[Start of TEXT SHOWN]
The Seahawks’ loss last week to the Denver Broncos by a last minute field goal is certainly nothing to get in a twist over. But the offense’s ineptness and specifically the line’s inability to protect quarterback Tarvaris Jackson is.

Let’s face it, it was BAD. Bad football. But before we write off the 2011 season and fill out an entry card for the Andrew Luck sweepstakes, consider a few things:

Excuses, excuses … I know

The Seahawks are in a special situation at offensive line. Just like everyone else in the league, they’re here on short notice. No OTAs (organized team activities) and the ridiculous new CBA rules that cut the number of training camp practices in half have meant literally thousands of repetitions lost. No excuse, right? Everyone else is in the same boat.

This has hit the Seahawks particularly hard though. Add to that list, two rookies starting side-by-side (James Carpenter and John Moffitt), a center who played in half of one game last year (Max Unger), a veteran lineman who is new in town (Robert Gallery), and a missing left tackle (Russell Okung). There’s a new offensive coordinator, new quarterback coach, new offensive line coach AND a new quarterback.

Every team in the league has one or two of these problems, but no one else has ALL of these problems.

Let the game-planning begin!

In a sense, preseason games are harder to play in than regular season games. Sure, you’re not going against the number ones the whole game and the games don’t even count. But during the regular season, there are two things that make it much easier assignment-wise and that should help this young team.

1. During camp, coaches install EVERYTHING. In preseason games, you’re running a much broader scope of plays. At the end of the 1992 training camp, I counted up all of the defensive packages, fronts, slants, blitzes (safety rushes), dogs (linebacker rushes) and coverages. We had our regular 4-3 defense, a 4-2 package, a 3-4 front as a variation and then goal line, short yardage, nickel, dime and prevent defense. I counted over 20 different coverages and the rest of the blitzes, slants, dogs and shifts are too numerous to list. We ran some combination of all that stuff during the preseason.
[End of TEXT SHOWN]
## EXERCISES TO COMPLETE
A: In the piece on the Seahawks' offensive line, which team beat Seattle last week, and how?
B: Go on with the piece about the Seahawks' offensive line, picking up right after its last sentence.
The lines after this text have nothing to do with it.
[Start of MATERIAL]
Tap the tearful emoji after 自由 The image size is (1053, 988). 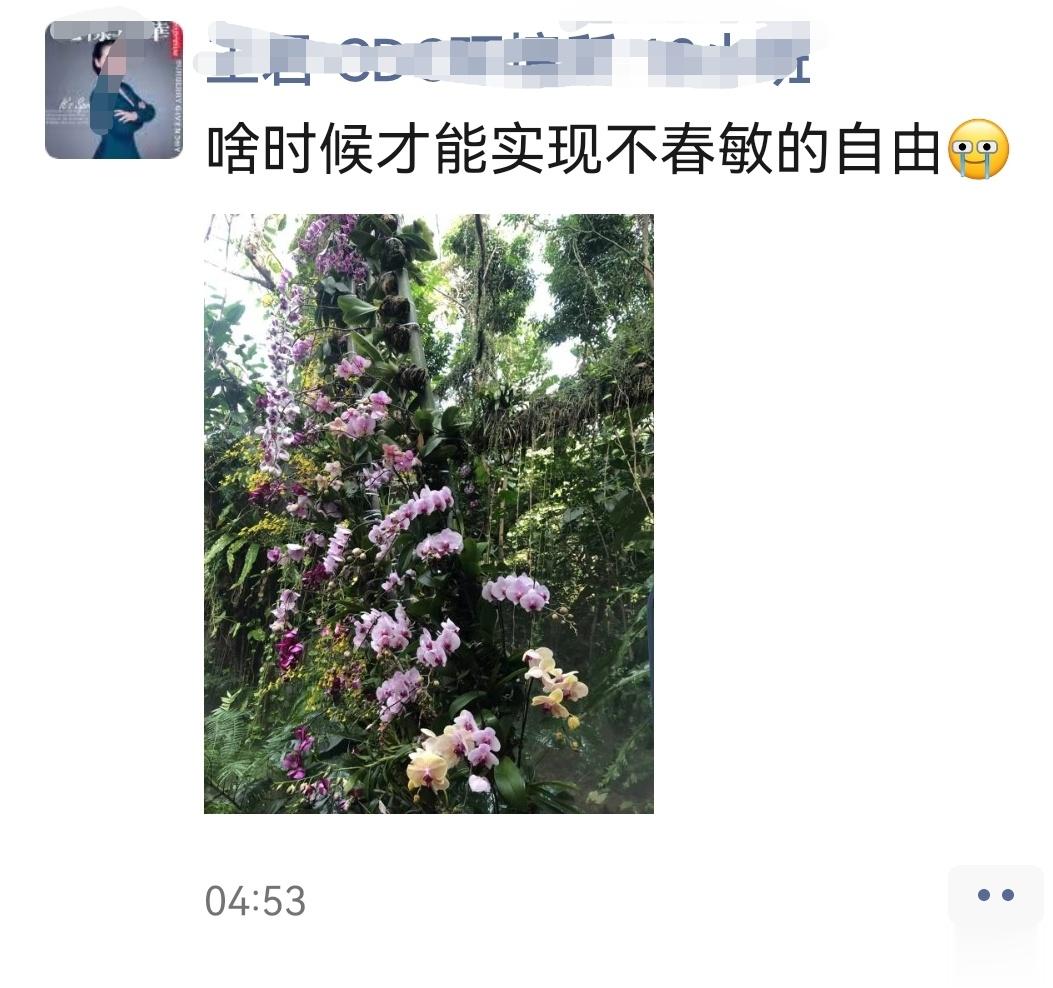point(978,149)
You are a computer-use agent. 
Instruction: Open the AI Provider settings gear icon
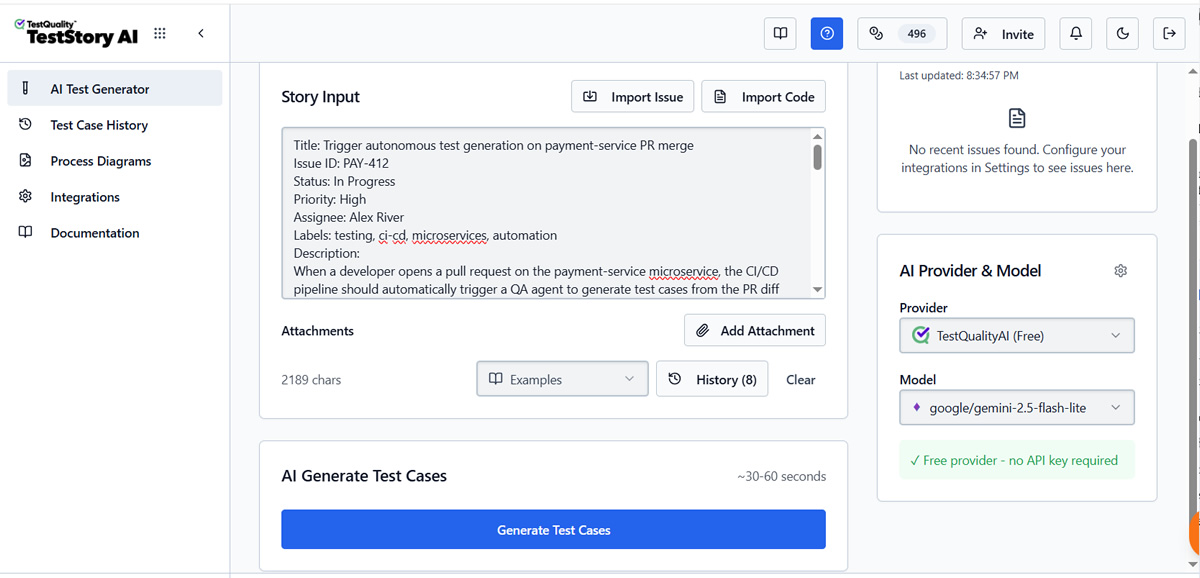pos(1120,270)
[End of MATERIAL]
## ANSWERS PER TASK
A: The Denver Broncos beat them with a last-minute field goal.

B:
When the regular season began, our defensive coordinator, Tom Catlin, narrowed the scope of those plays so that we ran only two or three variations for each defensive package.

2. You study your opponent during the regular season. Before preseason games, you may look at your opponent the night before the game. The coach puts on some game film and says, “Oh, and the Broncos run a 3-4 base defense with a 4-3 look when Elvis Dumervill reduces down over the tackle. They’re mostly a cover 2 team.” THE END. That’s it!

Let me put it this way: During the regular season, all you do is look at your opponent. You talk about the plays that you’ll run only as they relate to what your opponent is doing. Trust me, Darrell Bevell and Tom Cable would’ve found a way to slow down the rush of Denver’s outside linebackers that caused so much havoc last Saturday night. I’m not saying they would’ve scored five touchdowns and shut down Dumervill and Von Miller. But James Carpenter and Tyler Polumbus would’ve gotten some help with blocking schemes and play calling to stem the tide of Denver’s pass rush.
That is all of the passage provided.